**WRITTEN INSTRUCTION 1:** List each date given in the patent listing together with the label it carries.
**WRITTEN INSTRUCTION 2:** Reproduce verbatim the portion of the patent listing that runs from "Noise emanating from" down to "cases, accident prone.".

**SOURCE:**
|Publication number||US4190131 A|
|Application number||US 05/877,729|
|Publication date||Feb 26, 1980|
|Filing date||Feb 14, 1978|
|Priority date||Feb 16, 1977|
|Also published as||DE2806434A1|
|Publication number||05877729, 877729, US 4190131 A, US 4190131A, US-A-4190131, US4190131 A, US4190131A|
|Inventors||William D. Robinson|
|Original Assignee||Delta Materials Research Limited|
|Export Citation||BiBTeX, EndNote, RefMan|
|Patent Citations (10), Non-Patent Citations (1), Referenced by (38), Classifications (21), Legal Events (1)|
|External Links: USPTO, USPTO Assignment, Espacenet|
The invention relates to noise abatement techniques and systems and is particularly concerned with methods and apparatus for acoustically cladding machines and other noise-generating sources. The invention also relates to machines and noise generating sources, particularly stock tubes for use with automatic lathes, so cladded.
Noise emanating from or generated by industrial equipment and processes creates many problems including physical effects induced in personnel working in noisy environments leading to such personnel becoming irritated and tense, and consequently, in many cases, accident prone.

**Entries on target coordinates:**
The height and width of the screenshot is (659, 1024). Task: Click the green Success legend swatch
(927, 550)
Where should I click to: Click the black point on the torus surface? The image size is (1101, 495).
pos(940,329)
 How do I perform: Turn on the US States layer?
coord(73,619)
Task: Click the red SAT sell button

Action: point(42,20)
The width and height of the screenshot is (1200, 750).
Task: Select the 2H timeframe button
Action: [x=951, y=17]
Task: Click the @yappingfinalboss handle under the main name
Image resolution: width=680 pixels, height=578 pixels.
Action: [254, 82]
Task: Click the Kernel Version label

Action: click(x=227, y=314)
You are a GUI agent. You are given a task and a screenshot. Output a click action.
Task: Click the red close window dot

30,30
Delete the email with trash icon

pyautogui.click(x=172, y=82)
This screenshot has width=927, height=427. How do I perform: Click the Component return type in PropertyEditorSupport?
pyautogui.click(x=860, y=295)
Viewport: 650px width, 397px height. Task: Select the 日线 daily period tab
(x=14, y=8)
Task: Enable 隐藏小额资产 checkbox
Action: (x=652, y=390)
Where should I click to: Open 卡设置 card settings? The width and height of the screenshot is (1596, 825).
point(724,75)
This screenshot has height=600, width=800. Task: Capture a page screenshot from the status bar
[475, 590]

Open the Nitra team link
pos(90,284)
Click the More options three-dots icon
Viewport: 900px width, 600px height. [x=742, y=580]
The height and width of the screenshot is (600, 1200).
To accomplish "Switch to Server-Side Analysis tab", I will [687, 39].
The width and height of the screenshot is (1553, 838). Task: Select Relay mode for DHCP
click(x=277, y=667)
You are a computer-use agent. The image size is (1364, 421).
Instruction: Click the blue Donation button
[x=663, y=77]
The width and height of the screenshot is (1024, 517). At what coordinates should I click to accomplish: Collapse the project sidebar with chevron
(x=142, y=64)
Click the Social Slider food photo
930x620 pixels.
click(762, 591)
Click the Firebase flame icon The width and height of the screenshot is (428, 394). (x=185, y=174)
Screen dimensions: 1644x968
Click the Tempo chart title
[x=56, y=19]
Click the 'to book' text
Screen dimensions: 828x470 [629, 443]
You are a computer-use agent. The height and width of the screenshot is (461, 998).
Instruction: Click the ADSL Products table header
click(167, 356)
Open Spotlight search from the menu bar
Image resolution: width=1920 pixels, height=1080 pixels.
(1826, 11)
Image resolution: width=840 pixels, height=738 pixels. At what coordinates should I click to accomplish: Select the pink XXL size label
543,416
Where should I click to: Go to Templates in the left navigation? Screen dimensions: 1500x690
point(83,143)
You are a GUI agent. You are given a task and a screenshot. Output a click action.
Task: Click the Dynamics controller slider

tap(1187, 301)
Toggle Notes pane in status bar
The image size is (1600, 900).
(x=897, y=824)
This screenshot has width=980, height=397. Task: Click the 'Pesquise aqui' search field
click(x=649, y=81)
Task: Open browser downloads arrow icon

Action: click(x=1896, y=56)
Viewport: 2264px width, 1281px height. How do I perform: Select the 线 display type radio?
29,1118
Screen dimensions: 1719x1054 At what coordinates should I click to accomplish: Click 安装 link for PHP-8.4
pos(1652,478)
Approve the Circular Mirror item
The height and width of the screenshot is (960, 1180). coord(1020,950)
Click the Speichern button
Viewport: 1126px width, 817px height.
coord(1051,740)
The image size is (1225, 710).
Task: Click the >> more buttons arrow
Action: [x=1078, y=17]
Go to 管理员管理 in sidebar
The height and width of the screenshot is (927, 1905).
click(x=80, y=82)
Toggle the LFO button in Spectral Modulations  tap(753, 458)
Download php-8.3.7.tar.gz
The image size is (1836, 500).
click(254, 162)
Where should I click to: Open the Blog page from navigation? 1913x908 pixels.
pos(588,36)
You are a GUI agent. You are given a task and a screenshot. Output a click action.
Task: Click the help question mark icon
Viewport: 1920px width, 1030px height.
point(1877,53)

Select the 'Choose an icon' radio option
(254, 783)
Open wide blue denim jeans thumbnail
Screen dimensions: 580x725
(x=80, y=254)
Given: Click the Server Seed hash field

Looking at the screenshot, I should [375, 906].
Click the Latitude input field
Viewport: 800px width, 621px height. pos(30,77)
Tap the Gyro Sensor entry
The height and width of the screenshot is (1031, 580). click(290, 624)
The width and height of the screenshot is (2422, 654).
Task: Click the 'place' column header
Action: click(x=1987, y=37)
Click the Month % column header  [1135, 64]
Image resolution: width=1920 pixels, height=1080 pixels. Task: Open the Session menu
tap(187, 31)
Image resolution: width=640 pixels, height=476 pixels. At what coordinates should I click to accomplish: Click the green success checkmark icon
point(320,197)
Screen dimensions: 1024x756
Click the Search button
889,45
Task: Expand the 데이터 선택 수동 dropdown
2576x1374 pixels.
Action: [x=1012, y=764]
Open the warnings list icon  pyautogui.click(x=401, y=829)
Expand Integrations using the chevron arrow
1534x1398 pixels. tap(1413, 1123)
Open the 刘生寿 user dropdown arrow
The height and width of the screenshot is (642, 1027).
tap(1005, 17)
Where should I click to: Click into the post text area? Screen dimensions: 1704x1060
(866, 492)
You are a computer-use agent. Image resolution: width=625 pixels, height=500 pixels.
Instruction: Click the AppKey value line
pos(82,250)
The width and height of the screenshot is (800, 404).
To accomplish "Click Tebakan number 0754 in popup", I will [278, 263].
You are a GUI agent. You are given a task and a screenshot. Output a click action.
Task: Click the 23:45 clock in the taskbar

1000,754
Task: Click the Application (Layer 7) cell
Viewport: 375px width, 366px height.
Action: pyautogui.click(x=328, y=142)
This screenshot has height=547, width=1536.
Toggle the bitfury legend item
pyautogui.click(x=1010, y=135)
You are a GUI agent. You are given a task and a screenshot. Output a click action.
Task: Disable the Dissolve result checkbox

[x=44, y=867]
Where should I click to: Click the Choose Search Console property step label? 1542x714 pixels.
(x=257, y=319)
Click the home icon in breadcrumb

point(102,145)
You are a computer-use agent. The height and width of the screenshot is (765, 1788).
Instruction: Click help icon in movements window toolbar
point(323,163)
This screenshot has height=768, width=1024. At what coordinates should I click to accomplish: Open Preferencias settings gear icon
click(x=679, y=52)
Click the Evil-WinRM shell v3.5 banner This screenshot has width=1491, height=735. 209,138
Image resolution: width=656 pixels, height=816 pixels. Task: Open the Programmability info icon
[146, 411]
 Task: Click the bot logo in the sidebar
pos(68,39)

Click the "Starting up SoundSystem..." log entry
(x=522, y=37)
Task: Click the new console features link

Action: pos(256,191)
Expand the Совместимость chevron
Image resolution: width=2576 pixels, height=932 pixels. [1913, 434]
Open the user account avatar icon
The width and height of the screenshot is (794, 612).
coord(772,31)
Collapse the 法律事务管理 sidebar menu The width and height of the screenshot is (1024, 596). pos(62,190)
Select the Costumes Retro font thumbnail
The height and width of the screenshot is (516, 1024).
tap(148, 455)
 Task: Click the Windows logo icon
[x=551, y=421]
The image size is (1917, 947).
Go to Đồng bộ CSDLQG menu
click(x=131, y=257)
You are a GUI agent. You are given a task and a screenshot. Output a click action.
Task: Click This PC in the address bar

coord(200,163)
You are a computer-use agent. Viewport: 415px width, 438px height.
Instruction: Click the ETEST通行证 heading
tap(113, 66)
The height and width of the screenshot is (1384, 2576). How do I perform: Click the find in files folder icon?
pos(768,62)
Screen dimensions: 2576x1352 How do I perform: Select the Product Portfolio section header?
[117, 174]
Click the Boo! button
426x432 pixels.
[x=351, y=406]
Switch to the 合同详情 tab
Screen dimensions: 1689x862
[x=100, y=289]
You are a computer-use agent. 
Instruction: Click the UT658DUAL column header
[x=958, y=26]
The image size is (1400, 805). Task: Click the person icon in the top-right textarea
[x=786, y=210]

**COMPLETE RESPONSE 1:**
Publication date: Feb 26, 1980
Filing date: Feb 14, 1978
Priority date: Feb 16, 1977

**COMPLETE RESPONSE 2:**
Noise emanating from or generated by industrial equipment and processes creates many problems including physical effects induced in personnel working in noisy environments leading to such personnel becoming irritated and tense, and consequently, in many cases, accident prone.